There are two main types of impingement:

  • "CAM" effect: The femoral head is not perfectly round. It has a bony protrusion at the junction with the neck. During flexion, this bump forces its way into the socket.
  • "Pincer" effect: The socket (acetabulum) is too deep or covers too much of the femoral head. It impacts the femoral neck like a pincer.

2. Labral Tears: The Direct Consequence

The labrum is a ring of fibrocartilage (similar to the meniscus in the knee) that surrounds the rim of the hip socket. It acts as a "seal" and stabilizes the joint.

When femoroacetabular impingement is present, the labrum gets "pinched" or crushed with every large-amplitude movement (flexion, internal rotation).
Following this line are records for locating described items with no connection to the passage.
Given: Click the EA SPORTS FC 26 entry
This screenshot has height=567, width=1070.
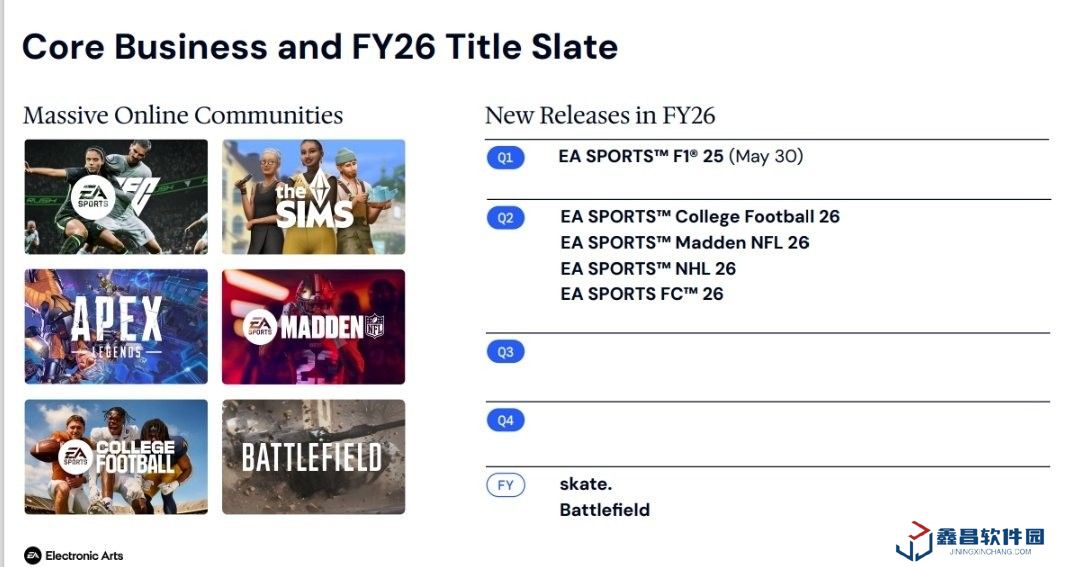Looking at the screenshot, I should coord(641,294).
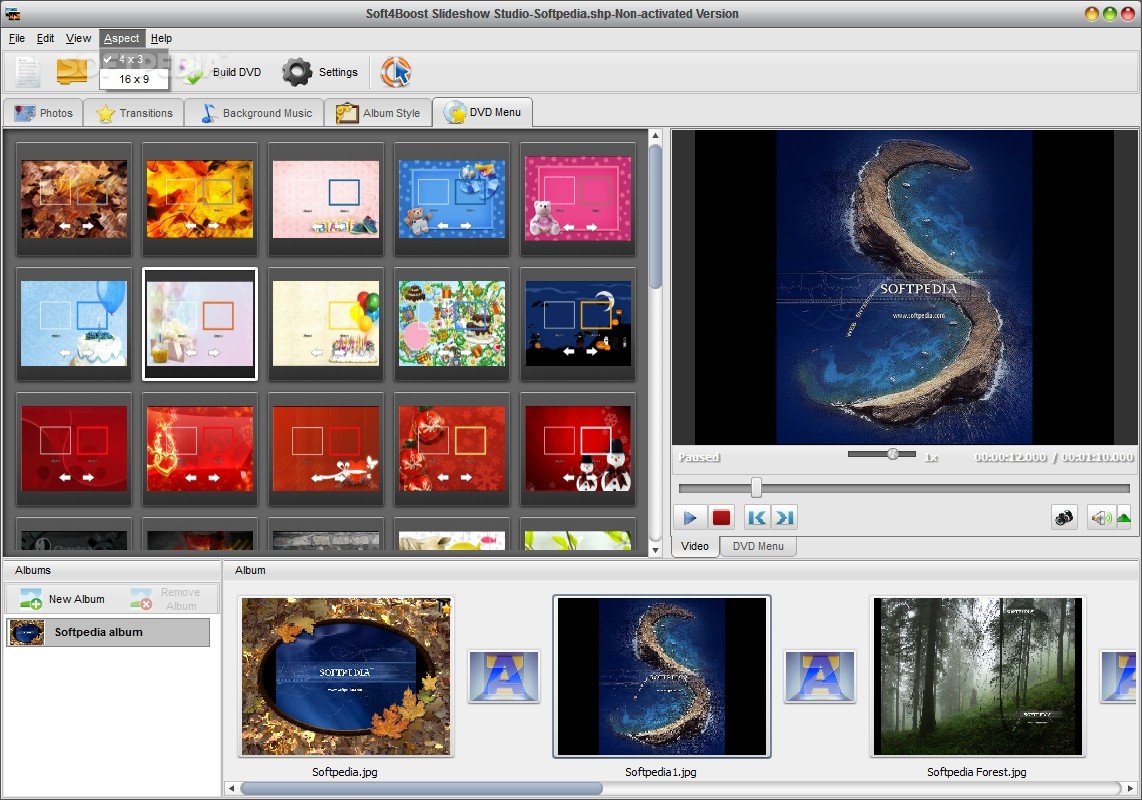Screen dimensions: 1142x800
Task: Open the File menu
Action: [x=17, y=38]
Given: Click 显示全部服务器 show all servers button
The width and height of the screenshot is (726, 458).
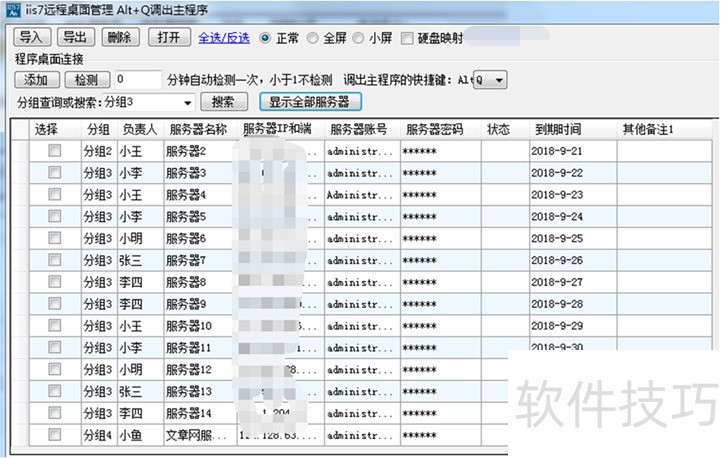Looking at the screenshot, I should (x=309, y=102).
With repeated stress, the labrum can:

  • Become inflamed.
  • Develop a tear.
  • Detach from the bone (avulsion).

acetabular labral tear hip, AI generated

 

3. Symptoms and Warning Signs

Patients typically describe pain located in the groin crease, sometimes on the side of the hip or in the buttock.
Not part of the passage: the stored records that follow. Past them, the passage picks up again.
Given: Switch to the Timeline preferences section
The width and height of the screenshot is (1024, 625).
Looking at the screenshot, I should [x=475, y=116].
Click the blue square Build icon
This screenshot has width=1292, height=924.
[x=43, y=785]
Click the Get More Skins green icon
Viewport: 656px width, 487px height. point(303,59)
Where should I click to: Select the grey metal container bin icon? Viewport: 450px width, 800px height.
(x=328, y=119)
  • Groin pain: The patient places their hand in a C-shape over the hip to indicate the painful area.
  • Pain with prolonged sitting: Typical of impingement that "pinches" during flexion.
  • Locking or clicking: A sensation that something is catching inside the joint (often a sign of a labral tear).
  • Pain during sports activities: Football, hockey, tennis, martial arts, or dance.

4. Treatments

 

  1. Conservative treatment: Relative rest, modification of sports activities, anti-inflammatories, and especially physical therapy to strengthen the hip's stabilizing muscles.
  2. Injections: Corticosteroid or hyaluronic acid injections to calm inflammation.
  3. Surgery (Arthroscopy or Open surgery): If pain persists, surgery may be necessary to "shave down" excess bone (osteoplasty) and repair or reattach the damaged labrum.

Expert advice: Untreated femoroacetabular impingement can promote the early onset of hip osteoarthritis, as the cartilage eventually wears down due to repeated impacts.